I often hear people complain that the FDA approves expensive new drugs that give cancer patients only a few more months of life than the older drugs do. These complaints are misleading, Dr. Mardis said, because those few months are an average of everyone’s response on the clinical trial. Some people may live for years while others get no benefit.

“Furthermore, there are myriad examples of patients who achieved a short benefit that bought them sufficient time for a better therapy to come along,” she said. “I was just speaking to the mother of one such patient with low-grade glioma. When we identified her daughter's driver BRAF mutation (a three nucleotide insertion that added an amino acid after position 600) in 2011, nobody had ever enrolled on a BRAF inhibitor trial (that we could identify) with that type of insertion and so her likelihood of response was unknown.

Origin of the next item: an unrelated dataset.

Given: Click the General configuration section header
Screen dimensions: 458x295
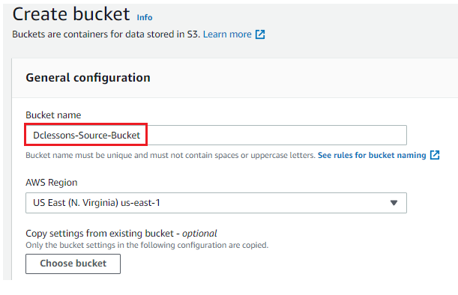Looking at the screenshot, I should point(88,78).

“As an alternative, she got a MEK inhibitor but didn't have a response after six months, which was long enough for someone to have seen a similar BRAF mutation who did respond to RAF inhibition. She then switched to a second-generation RAF inhibitor and has been responding now for over a year.”

“From Basic Science to Clinical Translation” will be the AACR’s next conference on sarcoma May 16-19 in Philadelphia. Its general meeting will be April 1-5 in Washington, D.C. I'm grateful for winning a scholarship to attend, as part of its Scientist↔Survivor Program. Sarcoma Alliance board member Dave Murphy participated in this program in 2004 and 2005. He returned in 2014 as an advocate mentor.